[Exercise prompt]
Please return all lines of the data below containing the string "icon".

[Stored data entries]
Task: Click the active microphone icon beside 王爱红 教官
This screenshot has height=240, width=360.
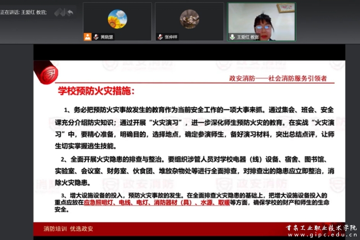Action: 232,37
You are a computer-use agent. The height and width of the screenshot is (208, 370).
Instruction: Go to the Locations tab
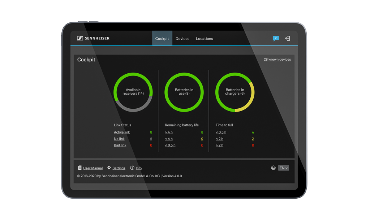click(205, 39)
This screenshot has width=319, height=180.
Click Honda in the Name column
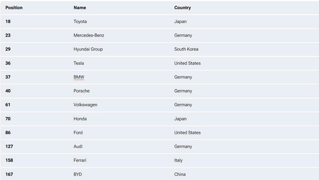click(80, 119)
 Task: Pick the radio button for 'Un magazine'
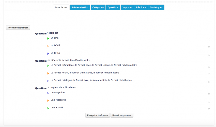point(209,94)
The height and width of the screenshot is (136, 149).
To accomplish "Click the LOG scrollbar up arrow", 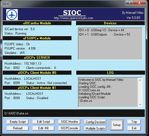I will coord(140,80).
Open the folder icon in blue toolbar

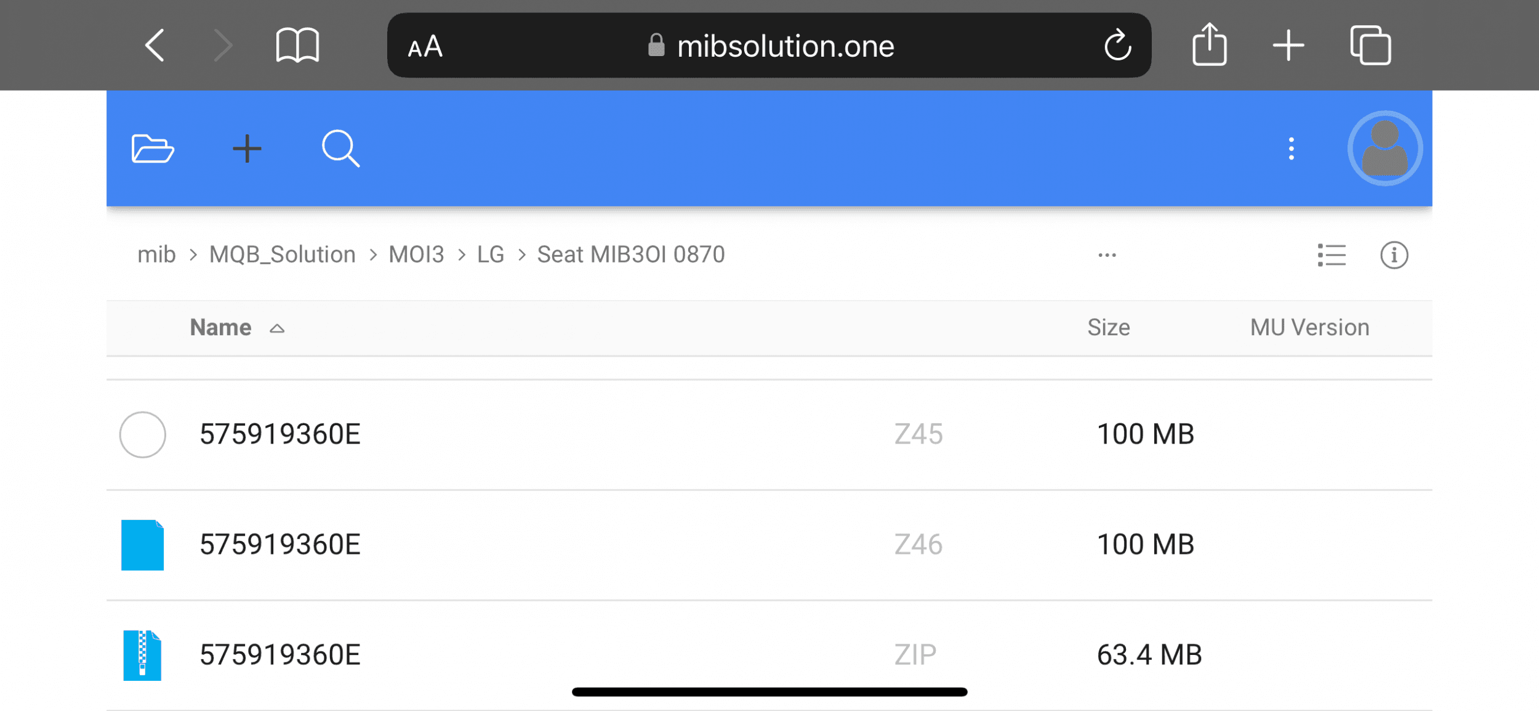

---

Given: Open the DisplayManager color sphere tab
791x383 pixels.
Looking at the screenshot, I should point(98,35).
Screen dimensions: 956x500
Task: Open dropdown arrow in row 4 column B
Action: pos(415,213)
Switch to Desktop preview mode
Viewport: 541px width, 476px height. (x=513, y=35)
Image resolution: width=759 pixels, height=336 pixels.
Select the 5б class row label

[Exercise result]
Task: Click the active microphone icon beside 王爱红 教官
Open the folder icon in blue toolbar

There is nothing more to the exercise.